This year we goofed off on a few shorter trips within the British Isles, rather than doing one long summer-dominating foreign adventure to a place where I don’t know the language.

Becka was going to an experimental psychology conference in Plymouth, so we planned to take the kayaks down for a spot of diving. I used to visit the area a lot when I was in university with my old diving club, the UBUC.


babbacombe candystripe
Making ready on the nice cobbled beach at Babbacombe near where I photographed this candy stripe flatworm. My camera flash is broken, so all underwater shots are taken by torch-light and are usually blurred.

Since we didn’t have a car, I negotiated the hire of a van with a roof-rack for a minimum of ten days to put it in range the mileage limit of 72 a day. Then the summer heatwave struck, and a friend of ours decided he needed a new car to go with his new baby because the old one didn’t have air-con. This was that one week in England where it was possible to use it. Funny how people still retain enough sense not to install air-con in their houses. We bought his old one which already had new brakes. Becka got it insured. My “no-claims” bonus has long been forgotten by the insurance industry. If you don’t keep up a regular subscription, they treat you as if you have crashed.


wormhead
These are feathery heads of fan worms poking out of their tubes. Normally they retract the moment you look at them. (Photographed on the wreck of the Soudan)
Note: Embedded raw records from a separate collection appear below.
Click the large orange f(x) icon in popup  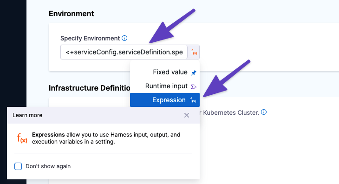tap(22, 138)
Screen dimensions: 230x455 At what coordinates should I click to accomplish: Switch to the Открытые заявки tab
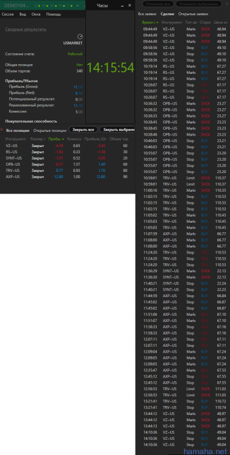193,14
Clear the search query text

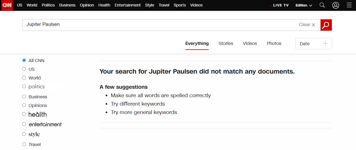coord(307,25)
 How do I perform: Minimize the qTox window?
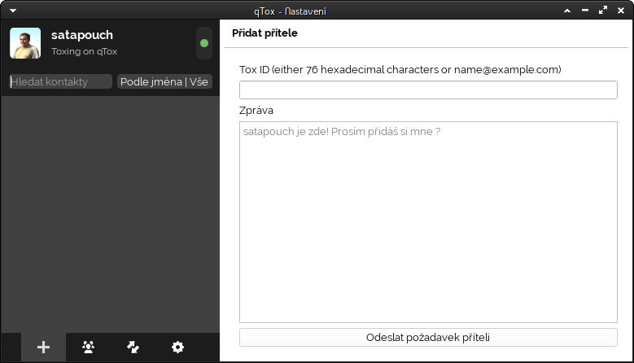point(585,11)
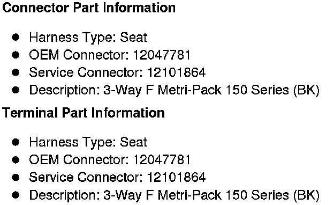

We headed down to Bristol and stayed overnight with a friend, arriving after everyone had gone to bed, and leaving before most of them got up. I’ve had thefts from cars from here overnight, so I slept fitfully on the floor in the front hall with the door slightly ajar to avoid unpacking the whole lot. Having to worry about a car loaded to the ceiling with nickable stuff is one of the drawbacks of this type of holiday. You get used to the routine of shoveling kit from place to place, setting up your tent in a campsite and filling it with spare equipment before going somewhere else to do something. The last day is always the inconvenient one, because you have to pack everything up in the car, and then you’ve got no room and look like a shop on wheels.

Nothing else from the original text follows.